SS: But you’re the person who wrote them! So you’re really saying that about yourself!

JW: What I’m saying is that when I was thinking of writing the play, I was only thinking of writing it for you.

SS: Okay.

JW: Is that okay?

SS: Yes.

JW: Good. Pause. Mother. Wife. Talented actress. Stupidly living in Stratford [Ontario].

SS: Stratford is awesome.

JW: Stratford is a great place.

AC: It just means you don’t live here.

JW: Yeah. And, a little unhinged. A little crazy. In a good way. A little neurotic. But aren’t we all? And very, very career-focused and ambitious.

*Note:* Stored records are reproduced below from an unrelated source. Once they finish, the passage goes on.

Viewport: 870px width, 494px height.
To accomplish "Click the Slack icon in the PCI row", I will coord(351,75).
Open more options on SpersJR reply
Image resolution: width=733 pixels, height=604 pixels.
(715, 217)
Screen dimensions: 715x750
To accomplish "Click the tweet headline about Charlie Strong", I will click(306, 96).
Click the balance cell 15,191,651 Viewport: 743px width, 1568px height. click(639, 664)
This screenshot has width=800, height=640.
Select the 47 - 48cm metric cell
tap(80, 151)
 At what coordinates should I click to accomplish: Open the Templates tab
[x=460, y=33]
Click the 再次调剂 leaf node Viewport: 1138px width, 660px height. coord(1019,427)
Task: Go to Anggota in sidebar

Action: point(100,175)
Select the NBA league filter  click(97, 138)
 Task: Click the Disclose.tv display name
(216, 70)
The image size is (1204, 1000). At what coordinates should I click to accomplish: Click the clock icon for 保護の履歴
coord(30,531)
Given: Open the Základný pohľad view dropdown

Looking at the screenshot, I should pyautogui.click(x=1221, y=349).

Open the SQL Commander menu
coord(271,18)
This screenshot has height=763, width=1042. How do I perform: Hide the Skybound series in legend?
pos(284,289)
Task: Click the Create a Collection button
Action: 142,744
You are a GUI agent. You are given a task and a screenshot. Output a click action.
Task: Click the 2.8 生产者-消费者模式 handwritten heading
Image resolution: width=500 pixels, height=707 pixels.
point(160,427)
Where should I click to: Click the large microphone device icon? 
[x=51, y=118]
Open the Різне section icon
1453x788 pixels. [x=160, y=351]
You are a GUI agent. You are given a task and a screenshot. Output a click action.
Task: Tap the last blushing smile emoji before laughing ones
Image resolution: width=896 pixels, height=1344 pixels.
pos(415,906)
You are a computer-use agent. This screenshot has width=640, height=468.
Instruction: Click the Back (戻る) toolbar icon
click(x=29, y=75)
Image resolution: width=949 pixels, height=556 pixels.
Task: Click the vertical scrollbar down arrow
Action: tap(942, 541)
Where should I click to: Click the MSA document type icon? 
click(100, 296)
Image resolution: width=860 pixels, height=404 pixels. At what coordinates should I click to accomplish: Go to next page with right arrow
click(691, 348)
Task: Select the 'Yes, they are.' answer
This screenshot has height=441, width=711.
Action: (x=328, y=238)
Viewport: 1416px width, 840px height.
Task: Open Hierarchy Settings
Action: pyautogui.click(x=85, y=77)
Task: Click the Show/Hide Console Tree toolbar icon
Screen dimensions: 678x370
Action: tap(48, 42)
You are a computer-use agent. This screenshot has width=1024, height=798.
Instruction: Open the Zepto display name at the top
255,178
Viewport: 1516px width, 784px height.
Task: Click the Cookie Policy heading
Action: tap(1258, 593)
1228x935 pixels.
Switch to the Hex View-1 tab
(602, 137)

AC: Nice. When did you two meet one another?

JW: 1999? I moved into the country in 1998 and we became roommates in either 98 or 99.

AC: Oh, you were roommates.

JW: Yeah. We were roommates for a year, yeah.

AC: That’s fun!

JW: Yeah, yeah. On Inglis Street, in a building that has been knocked down and replaced by another building. It was Party-Central. There are lots of photos of Patricia Zentilli, Marla McLean, Martha Irving…

SS: it wasn’t party central like we were having people over all the time. People just came over on their own.

JW: Yeah, yeah. But there were always people there.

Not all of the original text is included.